- [Supplied text]:
# # # # #
For a millionaire and four hunters, a wild Western lawsuit over public land

ELK MOUNTAIN, Wyo. - Here is what’s at the center of a federal lawsuit that could unblock millions of acres of public land in the American West: a steel stepladder, quickly welded together in a home workshop, then placed on the rolling hills here in the fall of 2021.

Four Missouri elk hunters used it to climb over an invisible corner from one parcel of Bureau of Land Management terrain to another. They never touched a toe on two adjacent swaths of private property marked by “No Trespassing” signs.

But to the owner of that property, a North Carolina multimillionaire whose portfolio includes 22,000 acres of this game-rich mountain, the hunters’ aerial corner-cross was trespassing all the same. Whether he is correct - and the extent to which private property rights can thwart the public’s ability to access its land on thousands of similar corners - is now being weighed by the U.S. Court of Appeals for the 10th Circuit in Denver.
# # # # #
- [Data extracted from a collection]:
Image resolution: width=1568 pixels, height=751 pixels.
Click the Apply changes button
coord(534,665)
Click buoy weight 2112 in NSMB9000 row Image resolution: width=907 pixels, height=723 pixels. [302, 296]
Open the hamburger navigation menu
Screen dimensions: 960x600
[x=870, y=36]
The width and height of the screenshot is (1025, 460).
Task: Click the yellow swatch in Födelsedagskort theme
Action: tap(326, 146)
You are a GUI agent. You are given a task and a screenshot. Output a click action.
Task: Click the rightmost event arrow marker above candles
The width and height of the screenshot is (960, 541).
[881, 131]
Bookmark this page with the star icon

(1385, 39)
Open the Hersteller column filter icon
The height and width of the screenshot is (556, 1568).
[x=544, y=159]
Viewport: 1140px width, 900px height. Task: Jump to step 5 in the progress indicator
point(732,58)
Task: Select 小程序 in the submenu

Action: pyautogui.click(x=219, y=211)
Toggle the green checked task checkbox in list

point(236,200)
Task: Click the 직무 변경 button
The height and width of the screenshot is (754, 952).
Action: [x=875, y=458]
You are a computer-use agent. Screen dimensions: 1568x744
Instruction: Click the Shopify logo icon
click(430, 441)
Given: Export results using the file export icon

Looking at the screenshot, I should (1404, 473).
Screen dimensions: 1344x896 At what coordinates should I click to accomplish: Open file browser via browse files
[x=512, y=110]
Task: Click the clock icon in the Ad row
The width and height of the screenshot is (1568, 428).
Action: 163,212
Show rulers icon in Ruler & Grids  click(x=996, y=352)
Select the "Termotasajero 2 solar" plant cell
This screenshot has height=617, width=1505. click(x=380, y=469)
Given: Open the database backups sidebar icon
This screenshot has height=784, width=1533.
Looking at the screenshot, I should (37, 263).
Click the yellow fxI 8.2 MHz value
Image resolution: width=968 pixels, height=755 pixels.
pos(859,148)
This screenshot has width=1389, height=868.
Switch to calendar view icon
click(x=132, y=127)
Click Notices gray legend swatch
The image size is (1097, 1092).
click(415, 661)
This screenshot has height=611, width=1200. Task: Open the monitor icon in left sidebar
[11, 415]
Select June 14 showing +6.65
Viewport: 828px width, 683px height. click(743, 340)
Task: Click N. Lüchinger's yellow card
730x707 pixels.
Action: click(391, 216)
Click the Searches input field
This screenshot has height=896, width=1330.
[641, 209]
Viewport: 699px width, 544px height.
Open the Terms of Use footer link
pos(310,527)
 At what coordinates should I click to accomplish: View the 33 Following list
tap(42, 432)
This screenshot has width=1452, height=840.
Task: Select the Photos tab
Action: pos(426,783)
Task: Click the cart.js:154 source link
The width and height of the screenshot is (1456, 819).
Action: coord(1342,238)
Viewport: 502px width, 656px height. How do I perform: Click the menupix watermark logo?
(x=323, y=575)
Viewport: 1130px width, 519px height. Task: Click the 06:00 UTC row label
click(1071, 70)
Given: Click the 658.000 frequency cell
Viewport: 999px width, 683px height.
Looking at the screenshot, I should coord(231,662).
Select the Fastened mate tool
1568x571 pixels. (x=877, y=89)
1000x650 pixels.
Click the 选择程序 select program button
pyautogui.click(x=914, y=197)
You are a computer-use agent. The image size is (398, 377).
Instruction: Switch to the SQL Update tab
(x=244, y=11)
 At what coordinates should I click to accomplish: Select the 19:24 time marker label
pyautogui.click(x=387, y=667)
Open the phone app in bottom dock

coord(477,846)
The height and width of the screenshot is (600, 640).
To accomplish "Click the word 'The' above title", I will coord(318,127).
# # # # #
- [Required work]:
#1 Write out the article on the corner-crossing lawsuit in full, word for word.
#2 Copy the entries verbatim, starting at the first entry and continuing through the line containing "point(236,200)", with that line included.

- [Solutions below]:
#1
For a millionaire and four hunters, a wild Western lawsuit over public land

ELK MOUNTAIN, Wyo. - Here is what’s at the center of a federal lawsuit that could unblock millions of acres of public land in the American West: a steel stepladder, quickly welded together in a home workshop, then placed on the rolling hills here in the fall of 2021.

Four Missouri elk hunters used it to climb over an invisible corner from one parcel of Bureau of Land Management terrain to another. They never touched a toe on two adjacent swaths of private property marked by “No Trespassing” signs.

But to the owner of that property, a North Carolina multimillionaire whose portfolio includes 22,000 acres of this game-rich mountain, the hunters’ aerial corner-cross was trespassing all the same. Whether he is correct - and the extent to which private property rights can thwart the public’s ability to access its land on thousands of similar corners - is now being weighed by the U.S. Court of Appeals for the 10th Circuit in Denver.

#2
Image resolution: width=1568 pixels, height=751 pixels.
Click the Apply changes button
coord(534,665)
Click buoy weight 2112 in NSMB9000 row Image resolution: width=907 pixels, height=723 pixels. [302, 296]
Open the hamburger navigation menu
Screen dimensions: 960x600
[x=870, y=36]
The width and height of the screenshot is (1025, 460).
Task: Click the yellow swatch in Födelsedagskort theme
Action: tap(326, 146)
You are a GUI agent. You are given a task and a screenshot. Output a click action.
Task: Click the rightmost event arrow marker above candles
The width and height of the screenshot is (960, 541).
[881, 131]
Bookmark this page with the star icon

(1385, 39)
Open the Hersteller column filter icon
The height and width of the screenshot is (556, 1568).
[x=544, y=159]
Viewport: 1140px width, 900px height. Task: Jump to step 5 in the progress indicator
point(732,58)
Task: Select 小程序 in the submenu

Action: pyautogui.click(x=219, y=211)
Toggle the green checked task checkbox in list

point(236,200)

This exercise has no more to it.